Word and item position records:

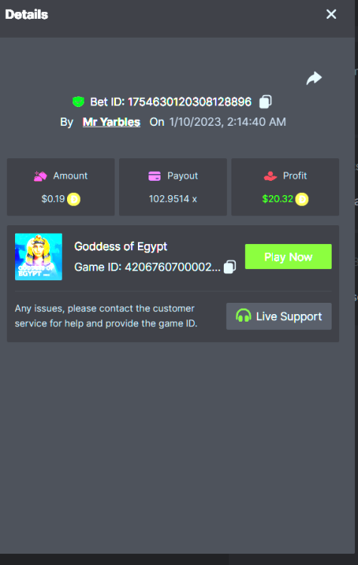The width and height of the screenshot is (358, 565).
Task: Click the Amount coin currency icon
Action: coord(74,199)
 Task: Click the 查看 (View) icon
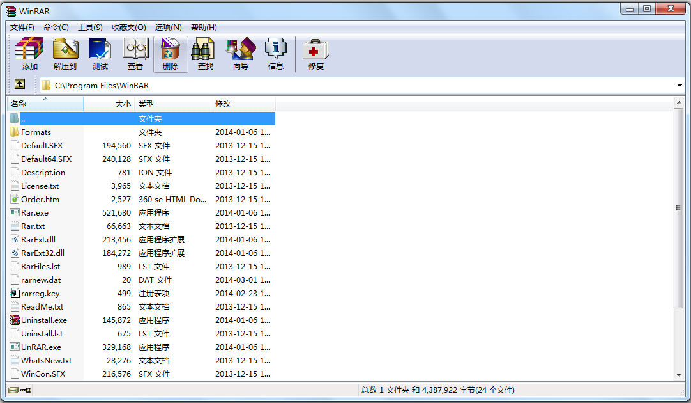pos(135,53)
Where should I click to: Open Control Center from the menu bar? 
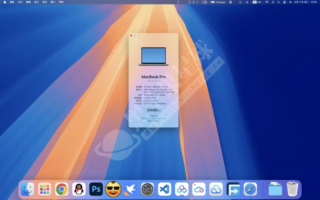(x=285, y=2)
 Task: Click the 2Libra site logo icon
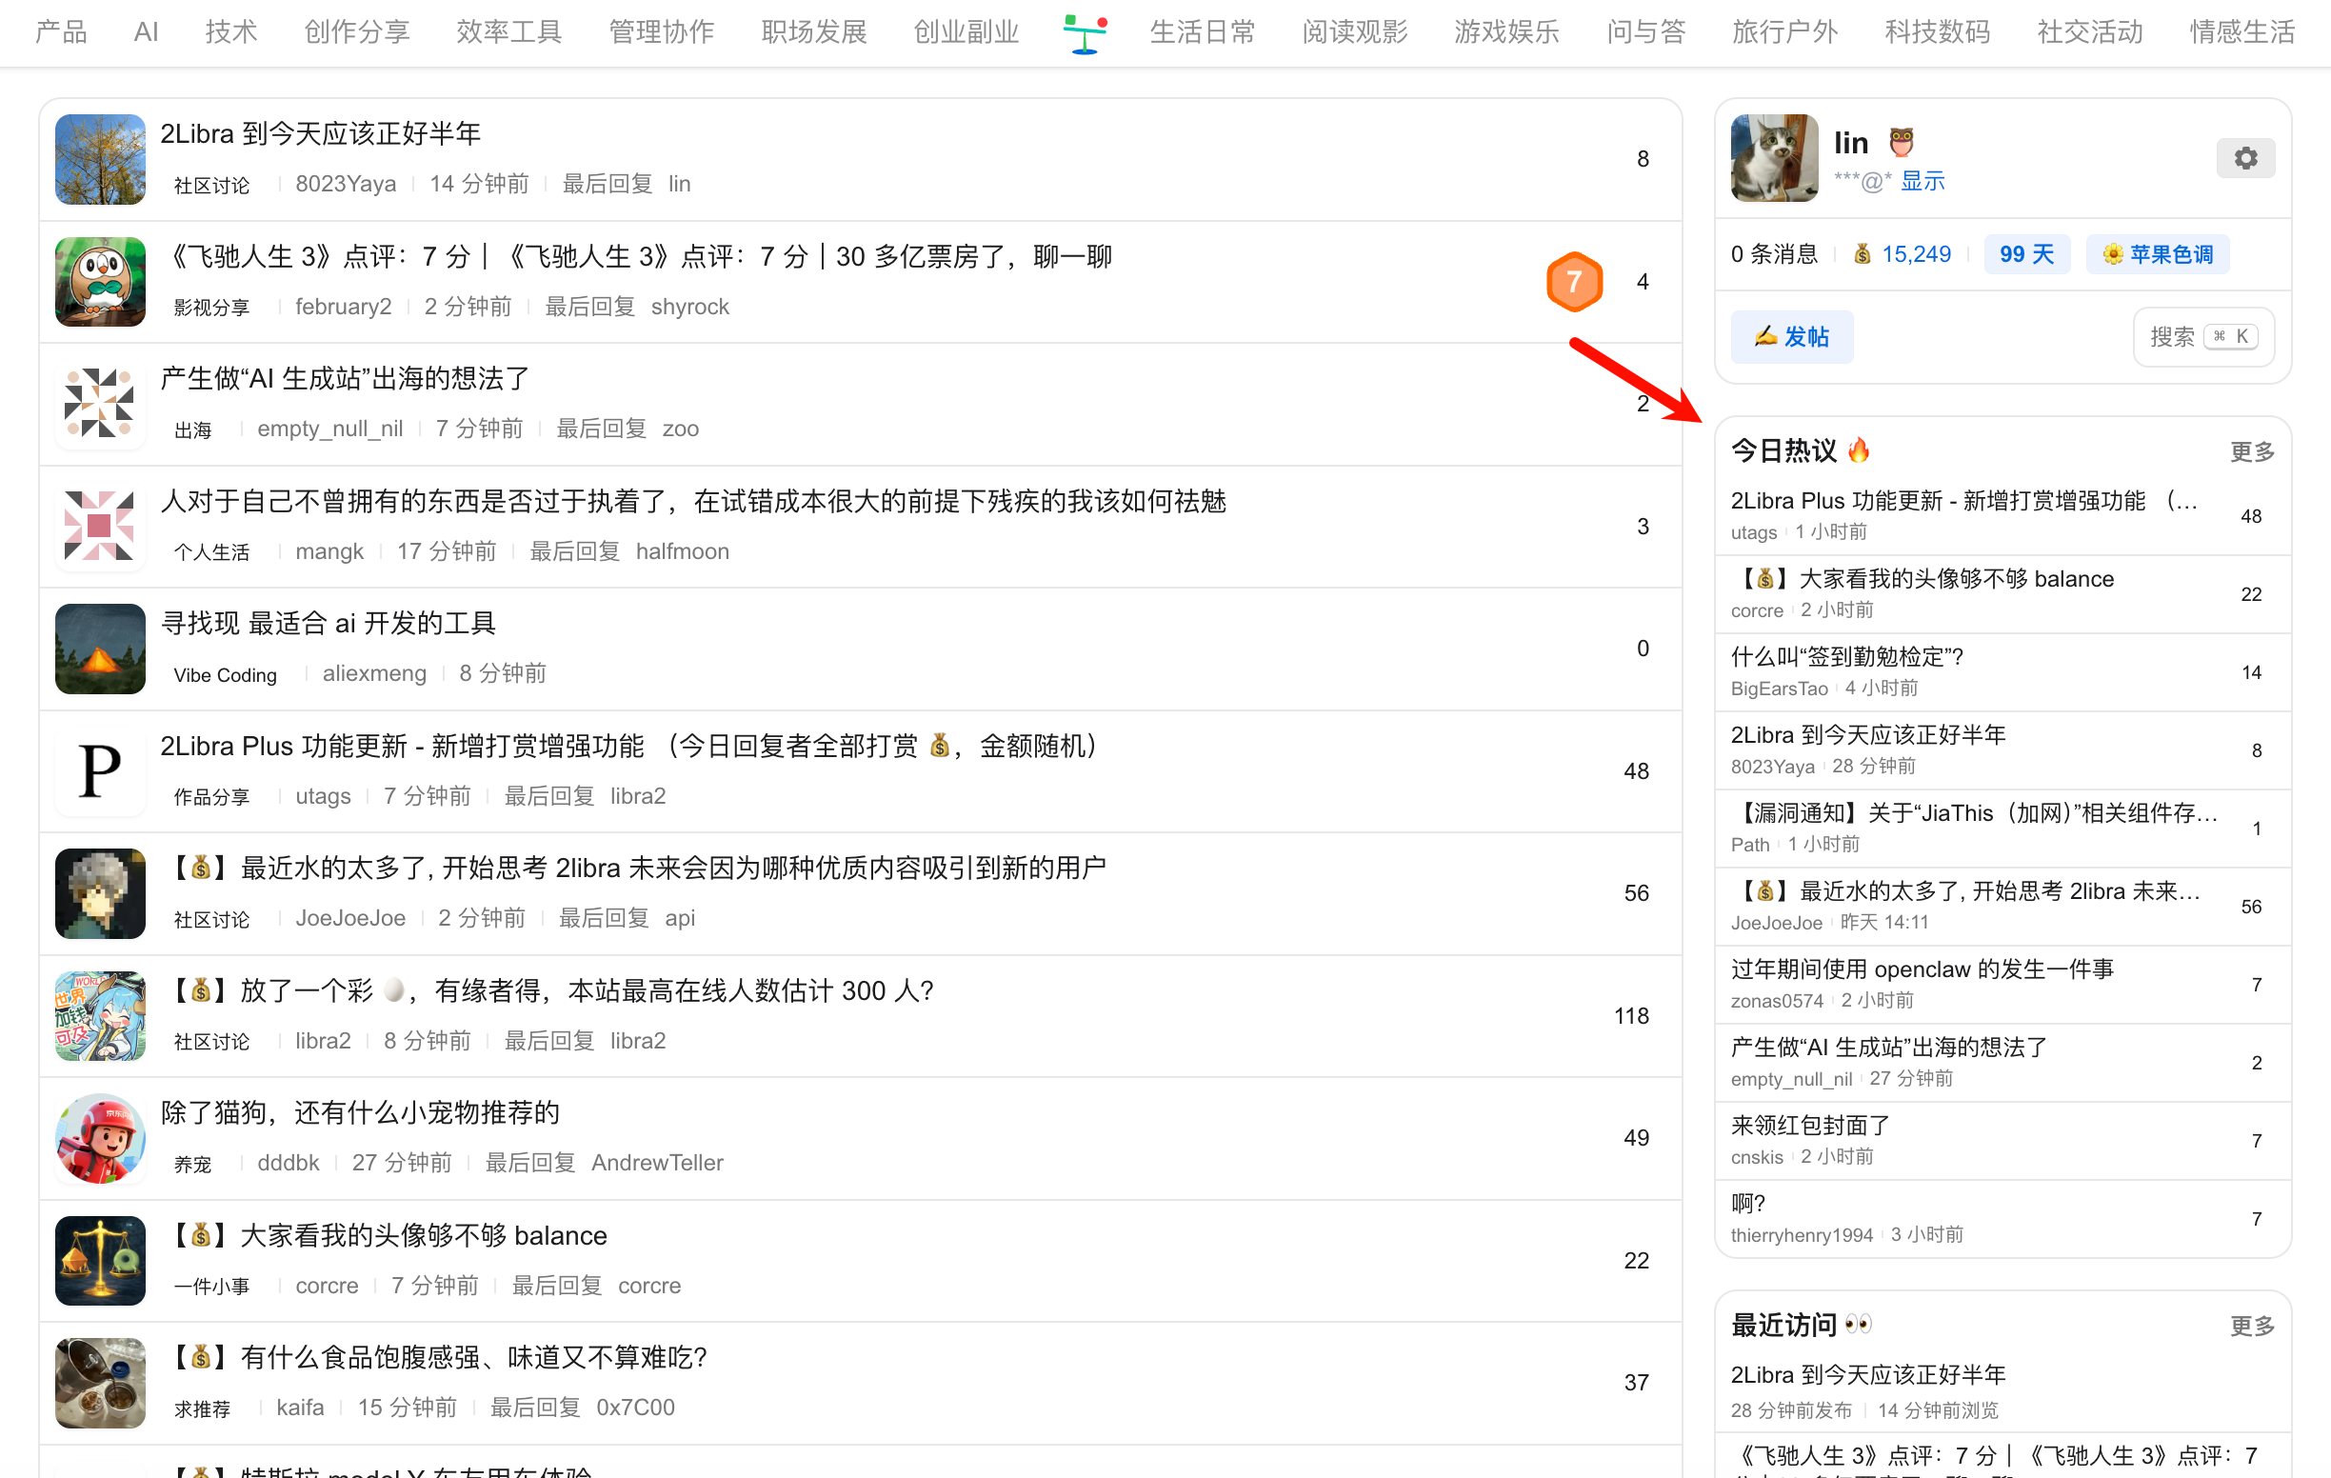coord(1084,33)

● **Aim of the exercise**
Please copy out every one of the records above line for line, leaving out the pictures.

● **The solution**
The width and height of the screenshot is (358, 565).
Task: Click the Amount coin currency icon
Action: coord(74,199)
 Task: Click the 查看 (View) icon
pos(135,53)
Where should I click to: Open Control Center from the menu bar? 
(x=285, y=2)
 Task: Click the 2Libra site logo icon
coord(1084,33)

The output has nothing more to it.